* [Text shown]:
For some reason, many writers find that the second

paragraph should usually be the first one.

Page 3: Ledes

STRAIGHTFORWARD/SUMMARY

PARIS — In a cultural twofer that makes it Frank

Gehry week here, the Louis Vuitton Foundation, a

private cultural center and contemporary-art

museum designed by Mr. Gehry, had its official

inaugural ceremony on Monday, attended by the

French president, François Hollande. At the same

time, the Pompidou Center across town is giving

Mr. Gehry, based in Los Angeles, a major career

retrospective, his first in Europe.

—New York Times Oct. 21, 2014

Page 4: Ledes

THE WHOLE STORY IN THE LEDE

Less than a year has elapsed since Oxford

Dictionaries declared “selfie” its word of the year for

2013, and though many people regarded selfies as

an art form long before that the time has clearly

come for formal recognition. Visionaire, a publisher

that produces pricey limited editions (which it calls

issues), is devoting its current issue, Visionaire 64,

to works by the conceptual artist John Baldessari,

who has used celebrity self-portraits provided for

the project as his raw material.

—Ibid, NYT, Oct. 21

Page 5: Ledes

SCENE & DESCRIPTION

“Lindsay Lohan moves through the Chateau Marmont

as if she owns the place, but in a debtor-prison kind

of way. She’ll soon owe the hotel $46,000. Heads

turn subtly as she slinks toward a table to meet a

young producer and an old director. The actress’s

mother, Dina Lohan, sits at the next table. Mom

sweeps blond hair behind her ear and tries to

eavesdrop. A few tables away, a distinguished-

looking middle-aged man patiently waits for the

actress. He has a stack of presents for her.”

—Times Magazine, January 10

Page 6: Ledes

ANECDOTE FROM AN INTERVIEW

KHAN YOUNIS, Gaza Strip—The images of so

many houses destroyed, so many bomb blasts,

even so many bodies wrapped in burial shrouds

can begin to blur together, indistinguishable. But

Belal Khaled, a young photojournalist and painter in

this southern Gaza town, saw symbols and stories

in the smoke all around him.

* [Explore the material]:
#1 According to the lede pages, which word did Oxford Dictionaries declare its word of the year for 2013?
#2 Echo the stretch of the lede pages from "even so many" through "all around him.".
The items that come next are separate material, unrelated to the lede pages.

* [Supplied records]:

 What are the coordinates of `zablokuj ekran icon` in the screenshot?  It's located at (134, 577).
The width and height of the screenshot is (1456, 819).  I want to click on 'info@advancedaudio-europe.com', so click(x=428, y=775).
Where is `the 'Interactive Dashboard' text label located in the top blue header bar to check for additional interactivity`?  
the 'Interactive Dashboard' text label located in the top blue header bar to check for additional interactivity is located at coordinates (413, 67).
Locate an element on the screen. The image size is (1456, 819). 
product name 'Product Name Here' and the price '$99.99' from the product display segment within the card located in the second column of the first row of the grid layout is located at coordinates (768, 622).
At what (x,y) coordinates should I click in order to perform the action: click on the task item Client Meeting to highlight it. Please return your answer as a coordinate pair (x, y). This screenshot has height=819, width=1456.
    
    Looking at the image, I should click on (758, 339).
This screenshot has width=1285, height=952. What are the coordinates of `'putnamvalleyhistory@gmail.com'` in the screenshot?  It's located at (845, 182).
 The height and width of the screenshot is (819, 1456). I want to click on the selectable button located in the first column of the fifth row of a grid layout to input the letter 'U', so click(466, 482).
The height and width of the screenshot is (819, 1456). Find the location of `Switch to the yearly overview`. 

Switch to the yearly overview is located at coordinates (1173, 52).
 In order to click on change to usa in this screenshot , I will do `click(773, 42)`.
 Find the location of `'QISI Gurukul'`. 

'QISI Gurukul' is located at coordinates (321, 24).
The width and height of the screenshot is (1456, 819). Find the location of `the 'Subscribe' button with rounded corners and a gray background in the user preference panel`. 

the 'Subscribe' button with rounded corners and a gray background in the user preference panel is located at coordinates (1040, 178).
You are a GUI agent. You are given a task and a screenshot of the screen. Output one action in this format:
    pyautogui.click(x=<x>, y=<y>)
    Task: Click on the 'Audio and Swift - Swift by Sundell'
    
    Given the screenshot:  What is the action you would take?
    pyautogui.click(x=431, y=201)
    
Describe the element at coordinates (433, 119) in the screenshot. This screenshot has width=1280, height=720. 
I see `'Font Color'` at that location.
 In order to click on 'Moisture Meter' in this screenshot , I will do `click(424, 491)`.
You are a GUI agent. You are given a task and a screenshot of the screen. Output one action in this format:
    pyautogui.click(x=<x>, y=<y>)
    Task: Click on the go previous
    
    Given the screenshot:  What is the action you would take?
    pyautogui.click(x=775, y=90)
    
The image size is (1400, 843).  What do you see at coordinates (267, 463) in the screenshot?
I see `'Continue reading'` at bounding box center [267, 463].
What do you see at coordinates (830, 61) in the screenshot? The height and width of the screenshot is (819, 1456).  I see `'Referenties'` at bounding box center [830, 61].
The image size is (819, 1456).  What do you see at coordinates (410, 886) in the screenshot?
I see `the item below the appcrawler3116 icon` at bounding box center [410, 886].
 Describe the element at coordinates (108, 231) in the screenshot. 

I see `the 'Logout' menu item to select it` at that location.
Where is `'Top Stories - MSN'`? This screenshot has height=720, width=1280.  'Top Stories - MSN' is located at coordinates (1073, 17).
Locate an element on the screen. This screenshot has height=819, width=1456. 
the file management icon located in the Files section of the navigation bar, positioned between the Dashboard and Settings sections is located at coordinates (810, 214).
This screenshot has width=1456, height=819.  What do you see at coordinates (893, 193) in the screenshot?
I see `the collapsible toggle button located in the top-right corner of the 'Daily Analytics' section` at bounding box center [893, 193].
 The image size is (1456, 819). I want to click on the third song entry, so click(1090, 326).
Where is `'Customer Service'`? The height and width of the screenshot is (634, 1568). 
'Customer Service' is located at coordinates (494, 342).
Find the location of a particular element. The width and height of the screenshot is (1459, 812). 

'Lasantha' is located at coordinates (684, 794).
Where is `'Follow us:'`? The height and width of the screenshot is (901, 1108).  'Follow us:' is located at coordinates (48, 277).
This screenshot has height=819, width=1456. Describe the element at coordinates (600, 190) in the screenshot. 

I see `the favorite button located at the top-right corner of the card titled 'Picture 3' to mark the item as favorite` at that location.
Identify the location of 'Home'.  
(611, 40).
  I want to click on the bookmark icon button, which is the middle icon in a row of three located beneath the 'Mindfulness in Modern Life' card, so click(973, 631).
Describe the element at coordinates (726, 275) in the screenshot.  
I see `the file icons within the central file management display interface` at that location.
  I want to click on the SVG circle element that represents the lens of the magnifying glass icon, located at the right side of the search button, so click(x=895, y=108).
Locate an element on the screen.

* [Results by task]:
#1 "Selfie."

#2
even so many bodies wrapped in burial shrouds

can begin to blur together, indistinguishable. But

Belal Khaled, a young photojournalist and painter in

this southern Gaza town, saw symbols and stories

in the smoke all around him.